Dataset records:
Content starts
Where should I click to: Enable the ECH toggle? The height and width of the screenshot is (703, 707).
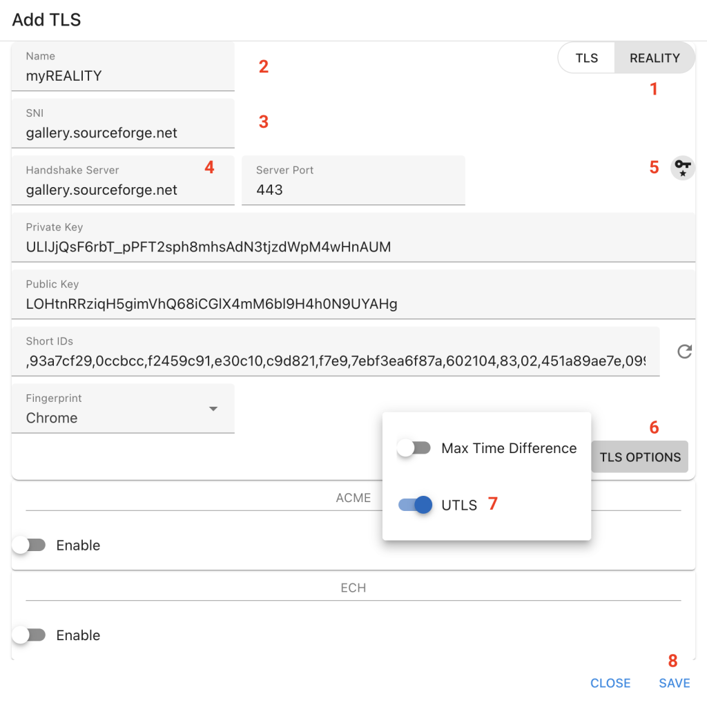tap(29, 635)
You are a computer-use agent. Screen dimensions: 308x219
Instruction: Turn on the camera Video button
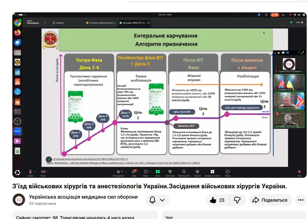click(43, 172)

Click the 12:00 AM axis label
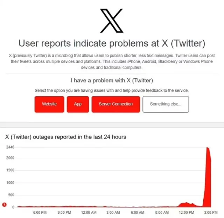(x=89, y=212)
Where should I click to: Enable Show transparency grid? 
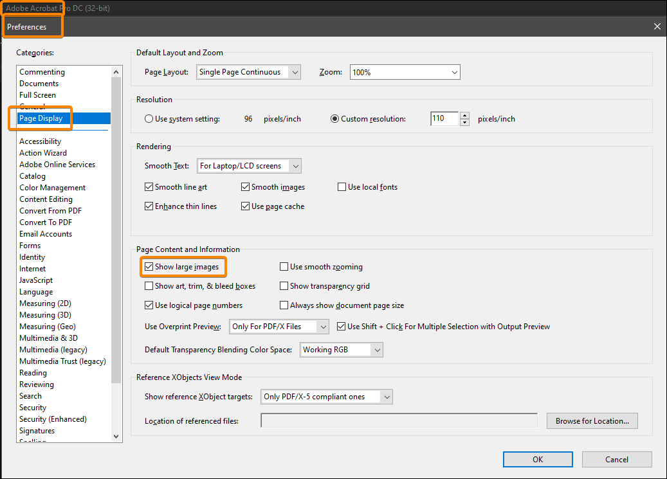click(x=284, y=285)
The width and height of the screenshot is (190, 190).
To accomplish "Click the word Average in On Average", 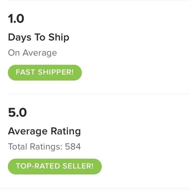I will click(x=40, y=53).
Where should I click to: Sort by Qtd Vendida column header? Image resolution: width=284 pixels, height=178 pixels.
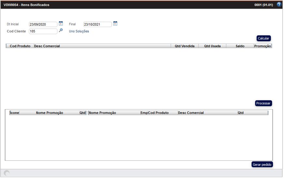(184, 46)
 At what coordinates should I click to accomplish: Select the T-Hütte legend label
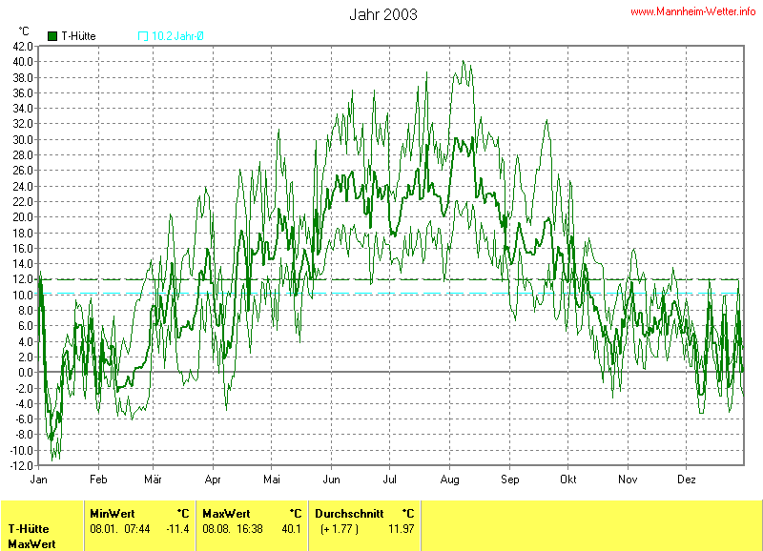click(78, 36)
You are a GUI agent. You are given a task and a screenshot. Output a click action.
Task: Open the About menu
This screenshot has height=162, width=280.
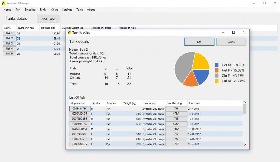click(91, 10)
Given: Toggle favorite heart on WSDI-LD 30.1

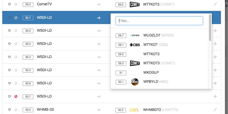Looking at the screenshot, I should [10, 18].
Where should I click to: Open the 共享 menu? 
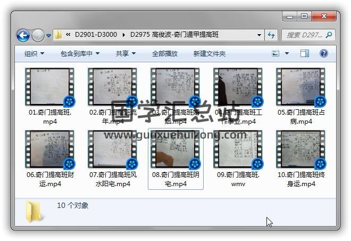pos(126,53)
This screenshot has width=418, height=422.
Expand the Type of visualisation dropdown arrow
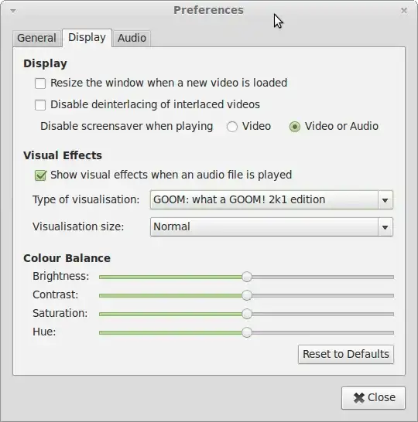(x=385, y=200)
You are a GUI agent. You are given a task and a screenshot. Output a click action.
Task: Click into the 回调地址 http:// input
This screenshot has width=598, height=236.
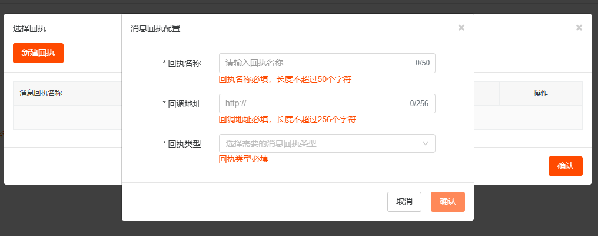(312, 103)
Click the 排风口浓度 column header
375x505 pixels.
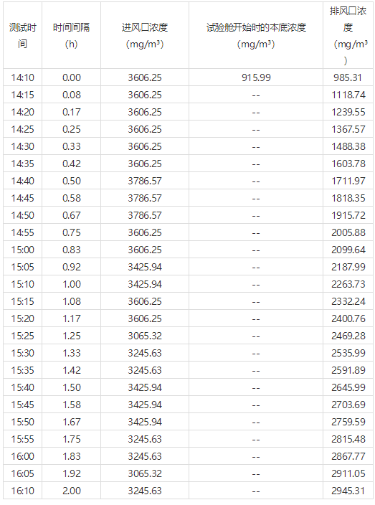tap(348, 35)
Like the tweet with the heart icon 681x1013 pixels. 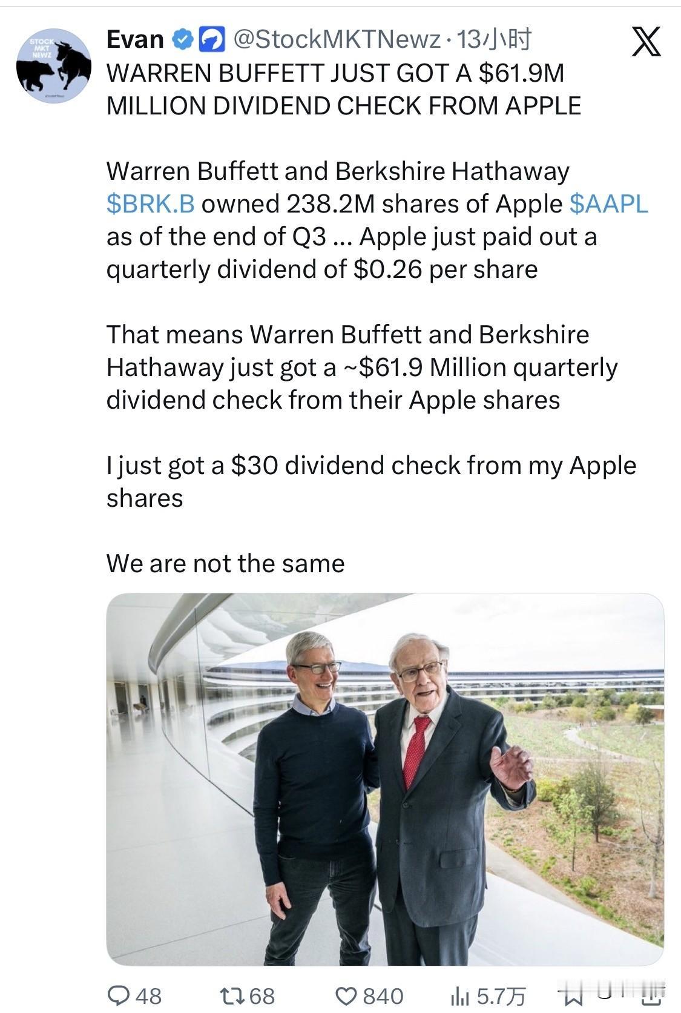(347, 996)
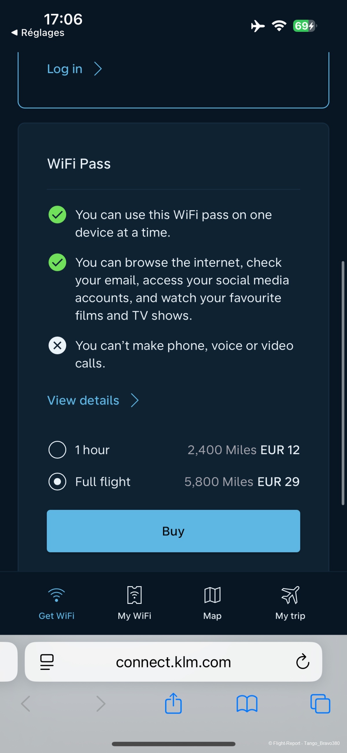Open the Log in chevron
The height and width of the screenshot is (753, 347).
tap(98, 69)
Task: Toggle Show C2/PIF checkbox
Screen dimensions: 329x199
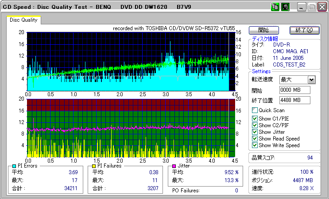Action: tap(255, 125)
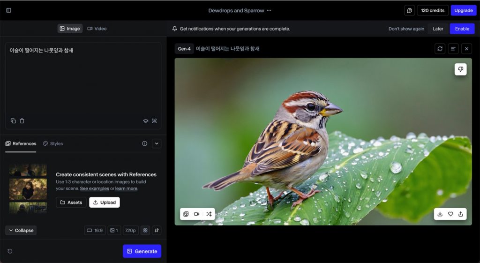The width and height of the screenshot is (480, 263).
Task: Click the thumbs-down icon on the image
Action: (x=460, y=69)
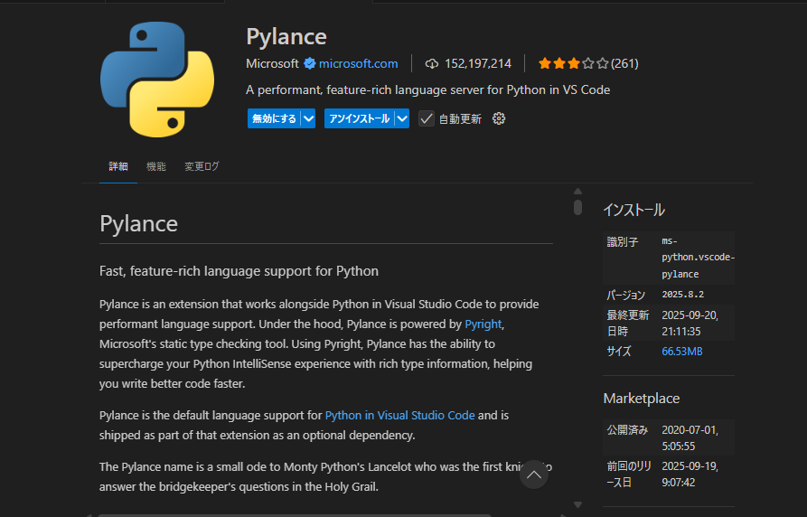Click the アンインストール button

pyautogui.click(x=359, y=118)
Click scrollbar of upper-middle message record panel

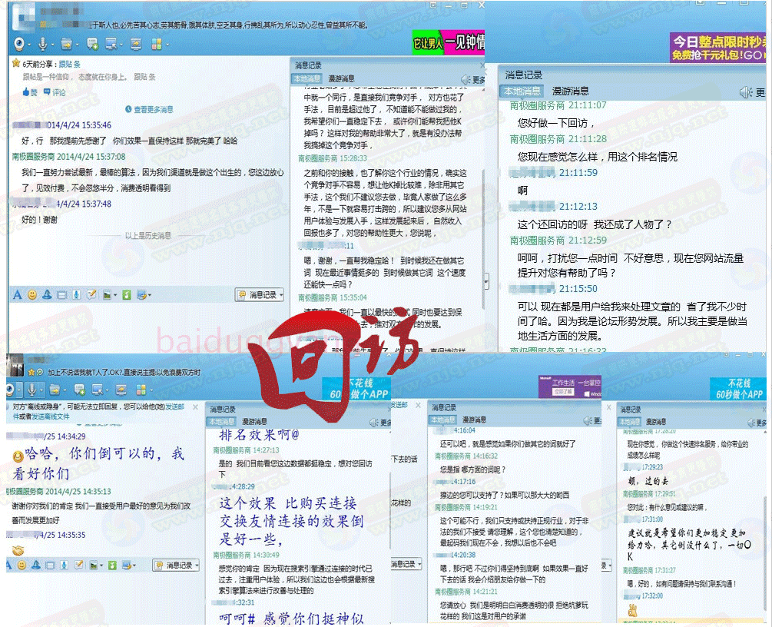click(484, 192)
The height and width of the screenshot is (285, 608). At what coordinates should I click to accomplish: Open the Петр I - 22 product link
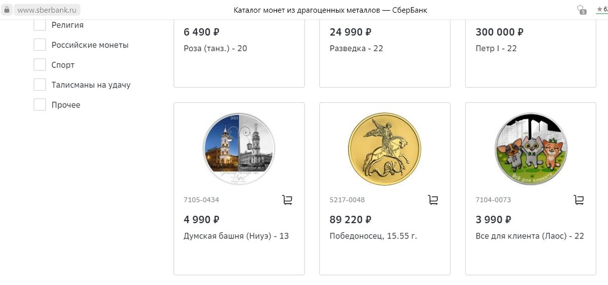(x=496, y=49)
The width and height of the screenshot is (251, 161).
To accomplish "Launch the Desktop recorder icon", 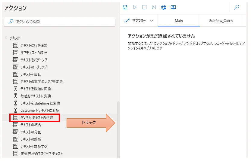I will click(x=173, y=7).
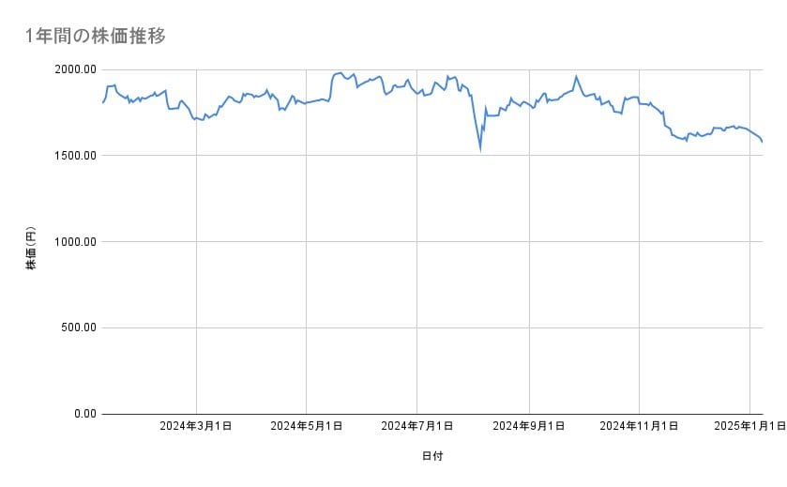Select the leftmost starting point of the blue line
Viewport: 787px width, 487px height.
[x=102, y=102]
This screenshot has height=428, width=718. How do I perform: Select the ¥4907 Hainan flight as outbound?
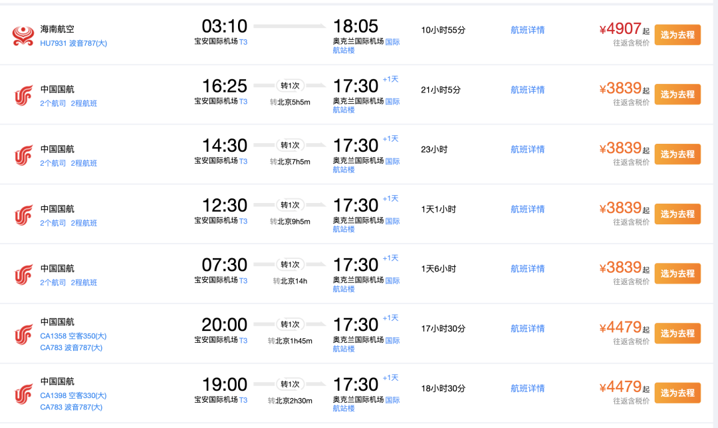coord(677,35)
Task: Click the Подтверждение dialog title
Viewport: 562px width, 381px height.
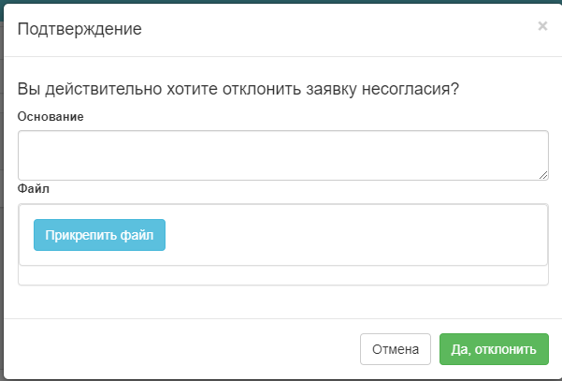Action: (x=79, y=29)
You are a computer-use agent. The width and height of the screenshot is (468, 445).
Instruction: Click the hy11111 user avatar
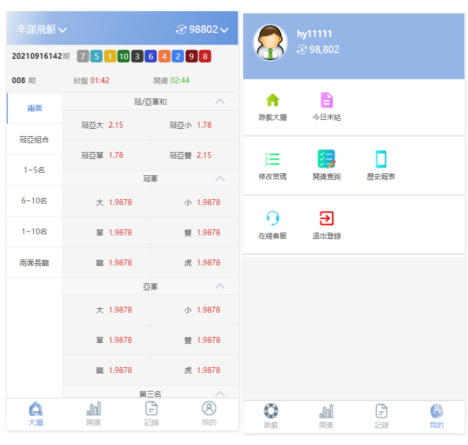coord(271,42)
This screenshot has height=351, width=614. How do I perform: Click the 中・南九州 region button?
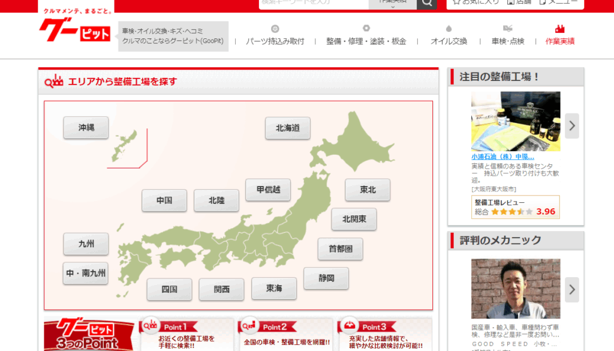(x=86, y=273)
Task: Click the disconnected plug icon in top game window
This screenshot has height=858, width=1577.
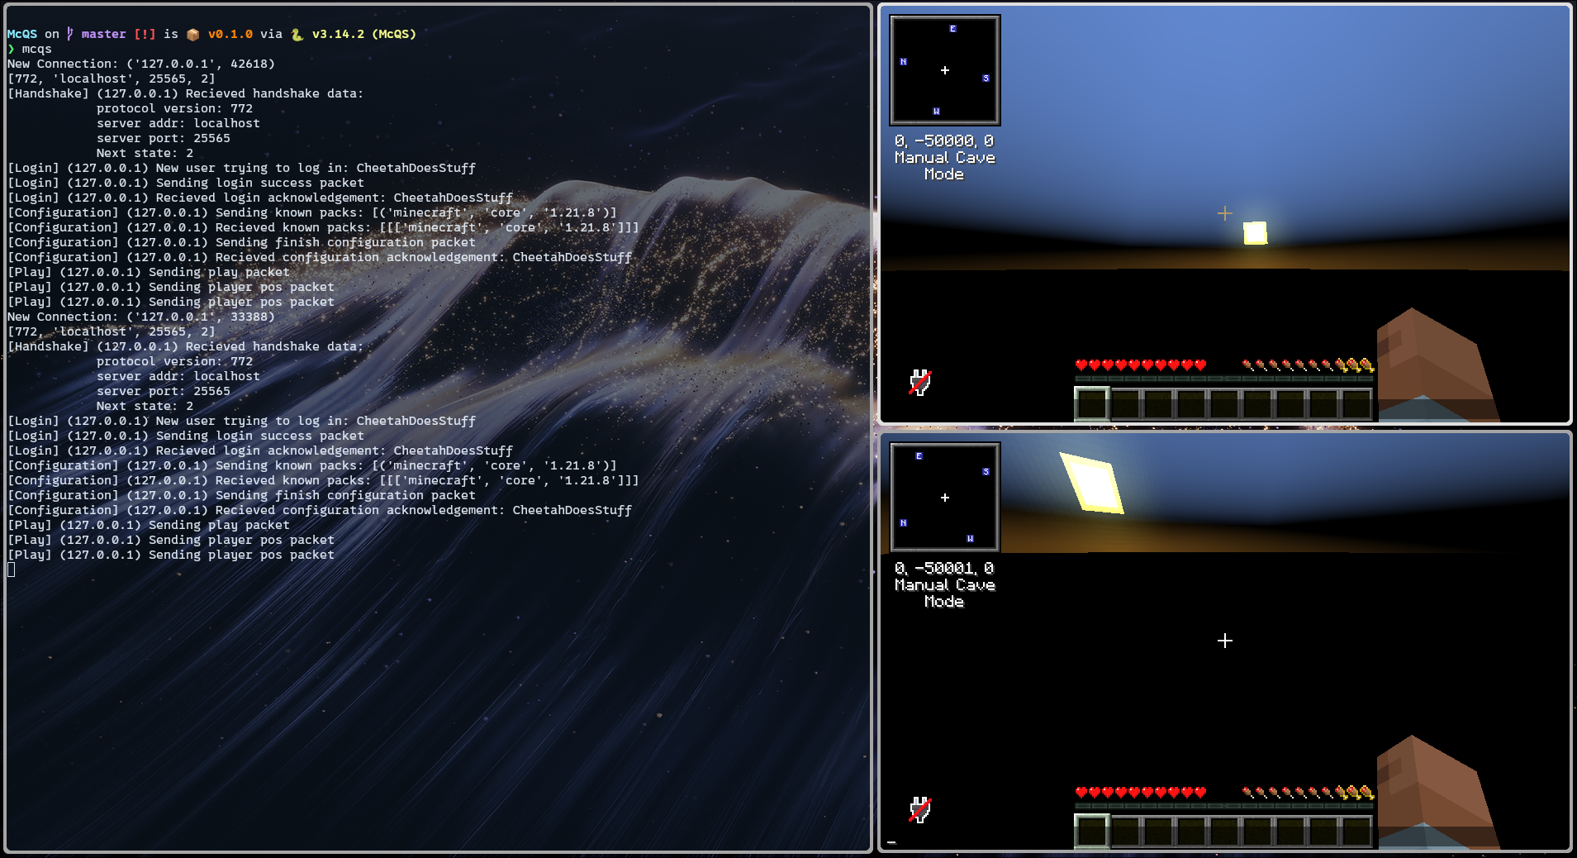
Content ends
Activity: Every line of the data above that includes "agent" should be listed.

Response area:
You are a computer-use agent. Screen dimensions: 308x219
You are a GUI agent. You are given a task and a screenshot. Output a click action.
You are a GUI agent. You are given a task and a screenshot. Output a click action.
You are a computer-use agent. The width and height of the screenshot is (468, 445).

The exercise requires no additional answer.